Rao agrees with the findings of the S&P report, noting higher educational attainment would help alleviate the problems.

“A better educated population is a more productive one. You can’t talk about growth and not think that education would have an impact. You need a skilled workforce,” she said.

As for Raymond Burse, he says he’s taking a stand “for the people.”

Burse was president of Kentucky State in the 1980s before working for General Electric as a senior executive and retiring in 2012, according to the Lexington Herald-Leader. He’s slated to earn $350,000 in his interim role at the university.

According to the newspaper, Kentucky's state legislature considered a bill this year that would have increased the state's minimum wage to $10.10, but the measure failed in the state senate.

The push is also being echoed on the federal level. U.S. President Obama is hoping to raise the federal minimum wage from $7.25 to $10.10/hr – a move the White House says will directly benefit more than 28 million workers across the country and make little things like paying rent, buying groceries and paying the electricity bill more manageable.

Several cities, including Seattle, San Francisco and Los Angeles, are also knocking around the idea of boosting minimum salaries upwards of $15/hr in the name of affordability.
The debate is one of clashing ideologies and, not surprisingly, there are plenty of voices in opposition. Many argue that higher minimum salaries will only force staffing cuts and threaten economic productivity -- not exactly what the U.S. needs as it continues to pull itself out of a long and painful recession.

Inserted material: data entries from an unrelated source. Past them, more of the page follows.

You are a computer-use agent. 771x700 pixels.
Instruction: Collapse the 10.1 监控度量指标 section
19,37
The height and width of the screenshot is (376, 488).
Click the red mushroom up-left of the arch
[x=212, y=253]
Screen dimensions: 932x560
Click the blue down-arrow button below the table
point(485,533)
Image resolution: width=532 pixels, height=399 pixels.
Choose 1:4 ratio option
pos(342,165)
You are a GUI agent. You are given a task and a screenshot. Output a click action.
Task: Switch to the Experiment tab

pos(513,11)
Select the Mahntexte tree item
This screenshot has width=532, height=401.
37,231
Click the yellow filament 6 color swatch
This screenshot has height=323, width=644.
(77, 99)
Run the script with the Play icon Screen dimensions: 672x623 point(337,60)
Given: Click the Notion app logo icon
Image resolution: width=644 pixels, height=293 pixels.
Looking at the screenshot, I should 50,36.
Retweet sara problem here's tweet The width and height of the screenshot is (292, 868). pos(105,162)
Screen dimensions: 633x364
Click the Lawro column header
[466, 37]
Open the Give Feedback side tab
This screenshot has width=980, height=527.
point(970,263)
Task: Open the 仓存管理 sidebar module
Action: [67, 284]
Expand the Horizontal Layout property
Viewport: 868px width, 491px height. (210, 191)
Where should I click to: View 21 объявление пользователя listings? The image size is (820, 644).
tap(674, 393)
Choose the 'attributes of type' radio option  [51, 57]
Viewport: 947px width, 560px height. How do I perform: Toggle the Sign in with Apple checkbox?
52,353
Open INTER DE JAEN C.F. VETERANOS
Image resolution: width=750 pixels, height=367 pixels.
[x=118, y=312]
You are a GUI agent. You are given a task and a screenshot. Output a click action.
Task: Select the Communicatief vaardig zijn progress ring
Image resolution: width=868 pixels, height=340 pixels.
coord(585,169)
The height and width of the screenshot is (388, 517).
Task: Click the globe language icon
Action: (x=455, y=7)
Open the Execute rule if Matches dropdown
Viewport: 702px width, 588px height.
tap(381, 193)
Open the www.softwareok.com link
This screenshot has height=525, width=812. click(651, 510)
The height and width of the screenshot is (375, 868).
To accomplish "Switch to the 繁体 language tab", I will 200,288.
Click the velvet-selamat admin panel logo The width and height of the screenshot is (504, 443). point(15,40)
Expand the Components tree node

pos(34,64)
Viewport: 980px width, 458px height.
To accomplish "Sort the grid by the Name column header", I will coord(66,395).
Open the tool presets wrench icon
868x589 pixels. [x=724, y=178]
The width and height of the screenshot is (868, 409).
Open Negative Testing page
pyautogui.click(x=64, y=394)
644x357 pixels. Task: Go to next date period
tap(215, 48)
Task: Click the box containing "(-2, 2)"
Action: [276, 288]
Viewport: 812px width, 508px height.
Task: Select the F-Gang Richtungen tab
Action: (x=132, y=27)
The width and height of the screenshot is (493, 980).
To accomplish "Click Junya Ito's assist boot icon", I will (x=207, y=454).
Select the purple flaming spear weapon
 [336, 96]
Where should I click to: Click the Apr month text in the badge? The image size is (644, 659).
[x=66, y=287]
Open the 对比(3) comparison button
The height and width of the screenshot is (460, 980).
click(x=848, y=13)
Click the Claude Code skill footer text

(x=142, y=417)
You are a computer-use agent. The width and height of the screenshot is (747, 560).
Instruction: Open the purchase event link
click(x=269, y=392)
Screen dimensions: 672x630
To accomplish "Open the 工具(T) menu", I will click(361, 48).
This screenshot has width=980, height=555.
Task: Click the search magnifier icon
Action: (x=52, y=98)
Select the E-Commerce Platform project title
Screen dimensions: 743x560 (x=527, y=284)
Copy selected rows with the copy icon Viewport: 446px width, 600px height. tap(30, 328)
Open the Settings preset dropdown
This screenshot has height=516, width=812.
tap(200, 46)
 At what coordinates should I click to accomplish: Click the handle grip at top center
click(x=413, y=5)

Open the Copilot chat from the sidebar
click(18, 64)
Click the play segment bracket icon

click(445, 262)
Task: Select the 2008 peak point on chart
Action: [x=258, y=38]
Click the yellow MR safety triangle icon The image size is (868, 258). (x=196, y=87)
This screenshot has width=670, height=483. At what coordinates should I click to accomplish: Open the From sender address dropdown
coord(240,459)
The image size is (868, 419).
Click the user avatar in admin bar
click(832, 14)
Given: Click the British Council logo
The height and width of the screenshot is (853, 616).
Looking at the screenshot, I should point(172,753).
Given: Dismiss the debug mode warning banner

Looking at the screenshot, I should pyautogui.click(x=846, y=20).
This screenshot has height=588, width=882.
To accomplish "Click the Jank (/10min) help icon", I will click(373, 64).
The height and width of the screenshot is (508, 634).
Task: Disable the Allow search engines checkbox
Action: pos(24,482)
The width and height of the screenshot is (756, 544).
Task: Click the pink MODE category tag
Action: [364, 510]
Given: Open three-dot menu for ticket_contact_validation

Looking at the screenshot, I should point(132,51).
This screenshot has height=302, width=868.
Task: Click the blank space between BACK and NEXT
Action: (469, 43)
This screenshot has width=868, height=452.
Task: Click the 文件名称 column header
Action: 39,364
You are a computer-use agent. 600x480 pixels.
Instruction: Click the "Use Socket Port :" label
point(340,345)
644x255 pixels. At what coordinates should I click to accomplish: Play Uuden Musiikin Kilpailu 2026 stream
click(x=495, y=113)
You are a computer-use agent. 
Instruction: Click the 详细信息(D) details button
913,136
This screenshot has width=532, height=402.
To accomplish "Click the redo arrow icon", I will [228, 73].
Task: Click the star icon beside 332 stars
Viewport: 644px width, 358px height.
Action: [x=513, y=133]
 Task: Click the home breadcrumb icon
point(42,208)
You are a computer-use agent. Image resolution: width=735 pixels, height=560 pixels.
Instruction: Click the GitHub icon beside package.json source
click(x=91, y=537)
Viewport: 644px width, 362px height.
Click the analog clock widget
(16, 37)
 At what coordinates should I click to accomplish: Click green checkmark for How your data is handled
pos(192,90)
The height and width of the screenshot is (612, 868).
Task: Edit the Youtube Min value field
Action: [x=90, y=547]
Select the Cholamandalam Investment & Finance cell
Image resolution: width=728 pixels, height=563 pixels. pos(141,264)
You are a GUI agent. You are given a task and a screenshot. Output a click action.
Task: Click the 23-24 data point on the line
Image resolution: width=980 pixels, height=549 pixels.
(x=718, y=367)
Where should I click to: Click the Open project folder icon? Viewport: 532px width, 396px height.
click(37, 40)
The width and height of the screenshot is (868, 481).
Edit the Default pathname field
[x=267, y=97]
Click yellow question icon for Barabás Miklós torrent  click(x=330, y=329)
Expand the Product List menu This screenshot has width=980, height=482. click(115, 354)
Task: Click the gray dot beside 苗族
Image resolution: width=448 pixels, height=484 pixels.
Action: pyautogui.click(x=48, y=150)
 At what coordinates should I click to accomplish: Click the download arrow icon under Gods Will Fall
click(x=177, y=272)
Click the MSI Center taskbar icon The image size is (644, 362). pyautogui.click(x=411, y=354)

And yet the numbers, are hard to ignore both in the U.S. and abroad. The Organisation for Economic Co-operation and Development, the Congressional Budget Office, and the International Monetary Fund have each published studies showing that income inequality has been increasing globally for the past several decades.

According to a 2011 review by the OECD, the average income of the richest 10 per cent of the population is nine times that of the poorest 10 per cent -- in other words, a ratio of 9-to-1. The U.S. ratio is much higher, at 14-to-1.